I love Christmas in Australia; sipping champagne on a balmy
night, bare arms, shoes off and wriggling my toes in the cool grass. It’s a
time of barbeques on the beach and backyard cricket. I’ve had Christmas in the
northern hemisphere before and it just seemed wrong. Snow on the ground,
hunched over with the cold. Sure it was nice to have a glass of piping hot
mulled wine and a steaming roast, but I still longed for warm days and cold
champagne cocktails (my favourite is lemon gelato blended with vodka and
charged with bubbles. Bliss!)
Christmas for us means we’ve made it out of the long winter
months and it’s time to celebrate. But why does it have to involve so much
rushing about? You have to have a brave and hardy soul to enter the supermarket
in the last week of December. I bet Milton had in mind a night in Woolworths on
24th December when he came up with Pandemonium. Frantic adults with
trolleys piled high with food, dragging screaming children down crowded aisles.

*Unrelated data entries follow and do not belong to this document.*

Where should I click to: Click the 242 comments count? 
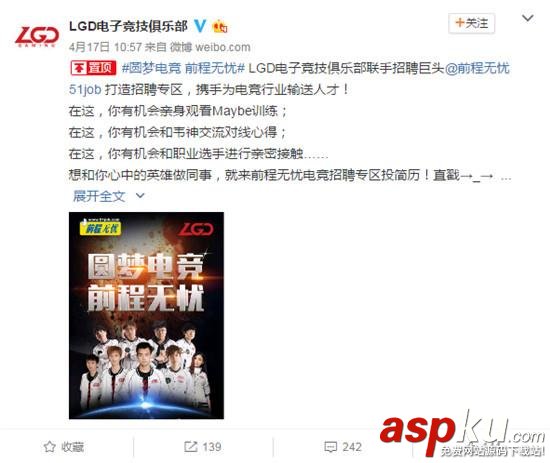tap(352, 447)
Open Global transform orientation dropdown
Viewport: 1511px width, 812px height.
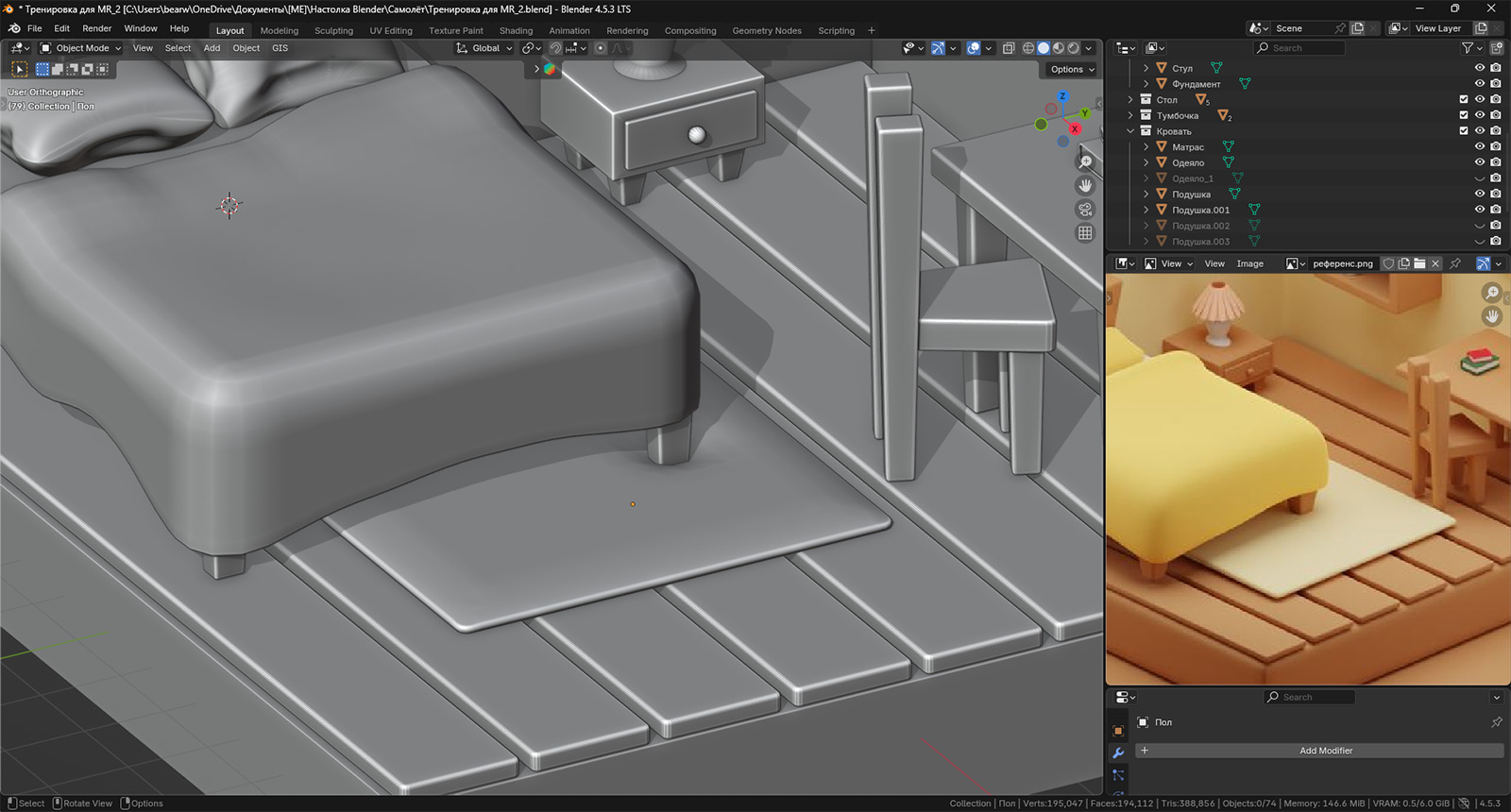click(484, 48)
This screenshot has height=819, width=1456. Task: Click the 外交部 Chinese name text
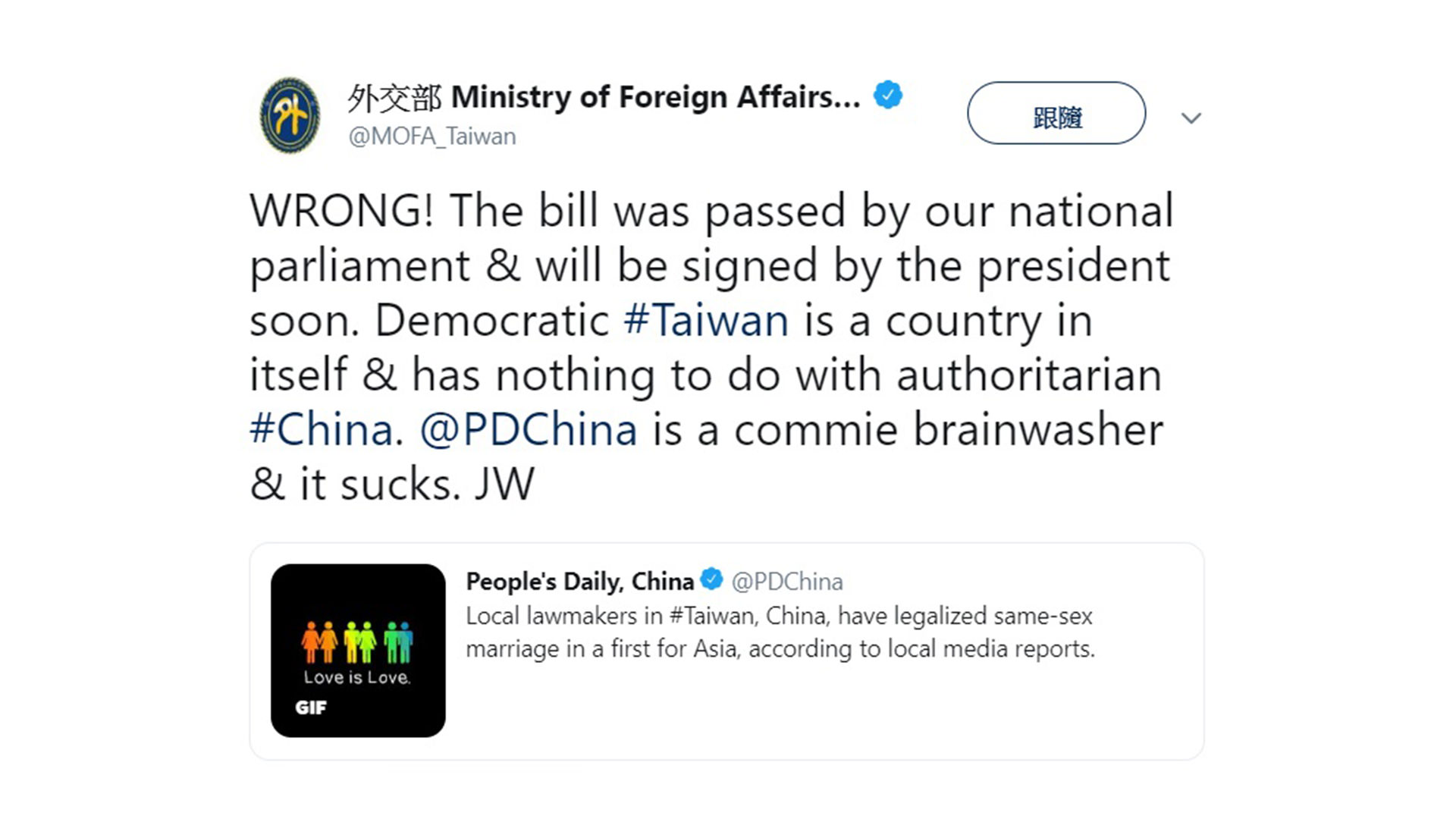point(394,98)
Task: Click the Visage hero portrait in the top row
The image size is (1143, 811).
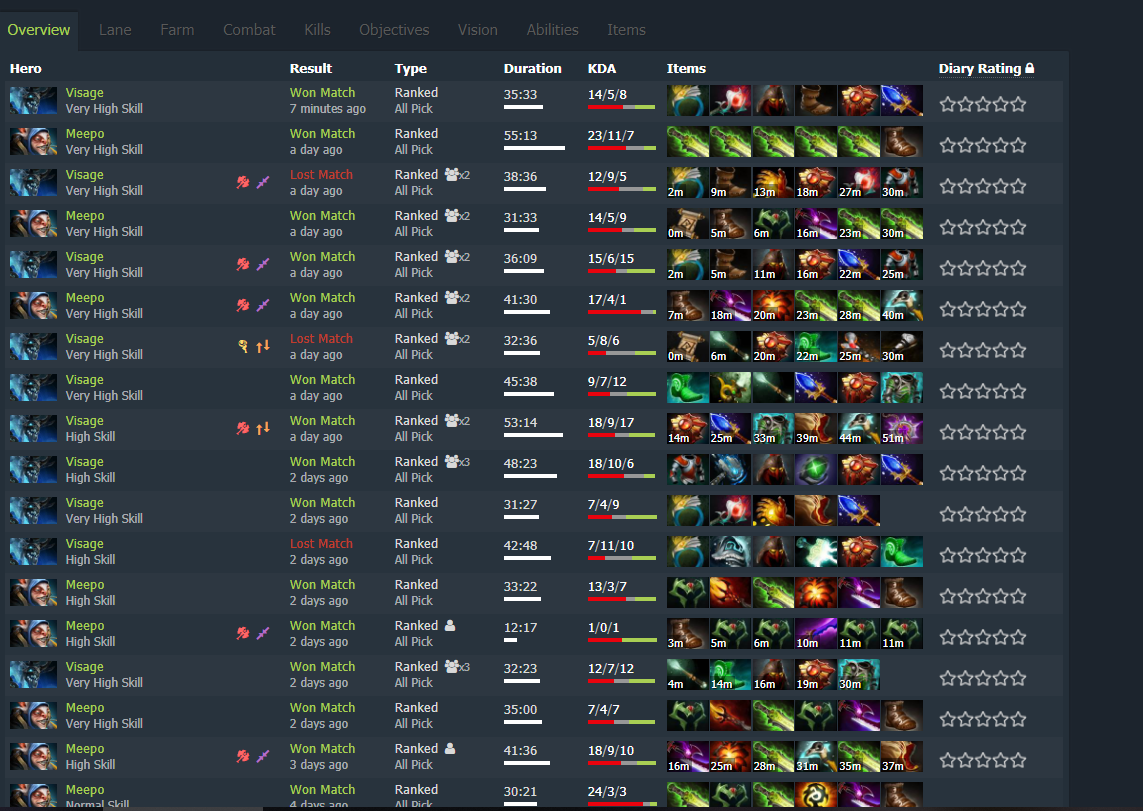Action: (34, 101)
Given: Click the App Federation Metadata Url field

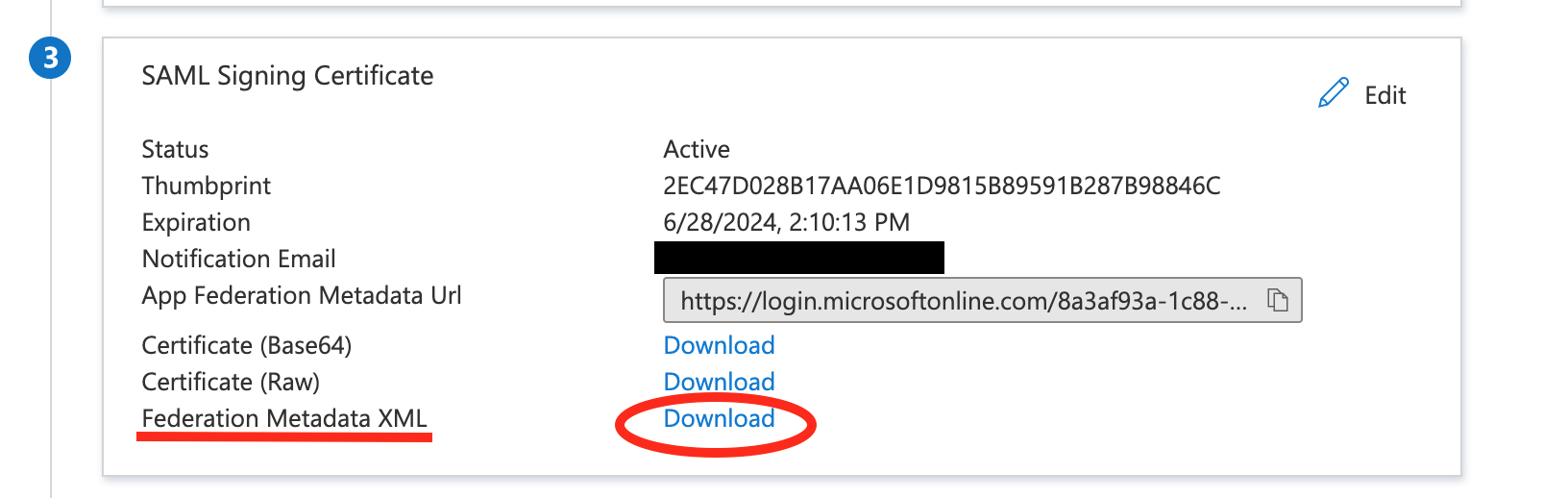Looking at the screenshot, I should pos(961,301).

Pushing and shoving to get through the queues as soon as possible. Muzak pumped
up to a volume that makes ears bleed.
It’s not hard to imagine the Grim Reaper popping down to the
local supermarket for a litre of calcium-enriched milk and being gobsmacked at
the chaos. I can see him pulling out his mobile and sending off a quick text to
War, Pestilence and Famine: “You utter bastards! You started without me!” A
reply would beep almost instantly: “Not us. Check your calendar. Merry
Christmas you old bag of bones!”
And what’s the emergency? That the supermarket will be shut
for one day? ONE DAY. I’ll say it again: it’s Christmas not the Apocalypse!
But what if it actually IS the Apocalypse this time? I’ll
need some help to fight it off, so I’d better get James Marsters from Buffy the Vampire Slayer, Jeremy Renner
from the Avengers, and Nathan Fillion
from Firefly to be at my side.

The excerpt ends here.